== What the task requires ==
Would you retype the line that contains "Task: Click the vertical scrollbar up arrow" and all lines following it to the end of the entries below, exactly and without pictures?

== Information supplied ==
● ● ●

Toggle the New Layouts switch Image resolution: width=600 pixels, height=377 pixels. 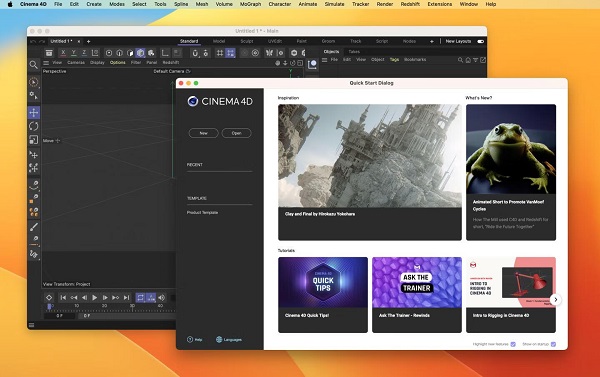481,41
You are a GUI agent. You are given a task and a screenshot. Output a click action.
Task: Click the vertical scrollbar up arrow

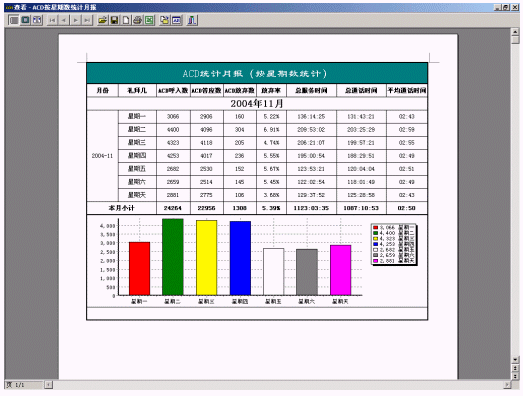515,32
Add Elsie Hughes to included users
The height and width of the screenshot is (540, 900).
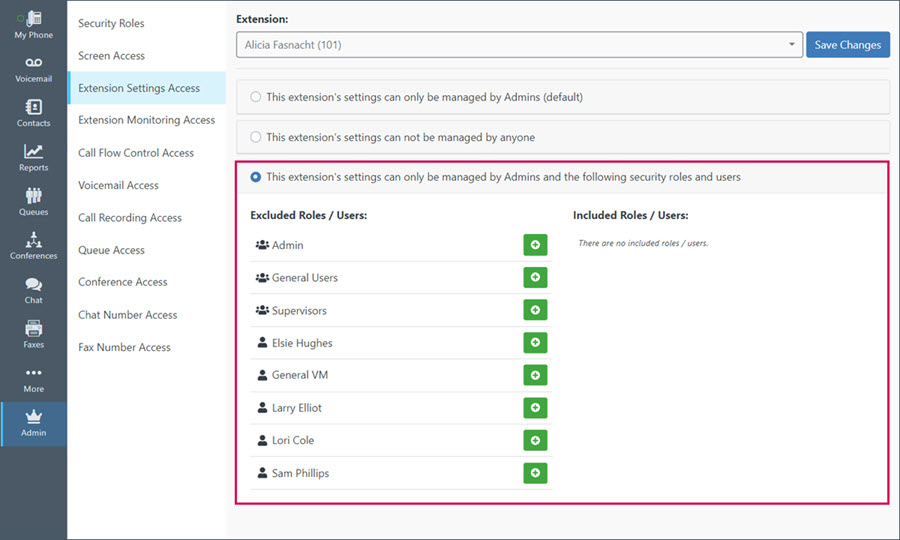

● ● ●

== Output ==
Task: Click the vertical scrollbar up arrow

515,32
Add Elsie Hughes to included users
The height and width of the screenshot is (540, 900).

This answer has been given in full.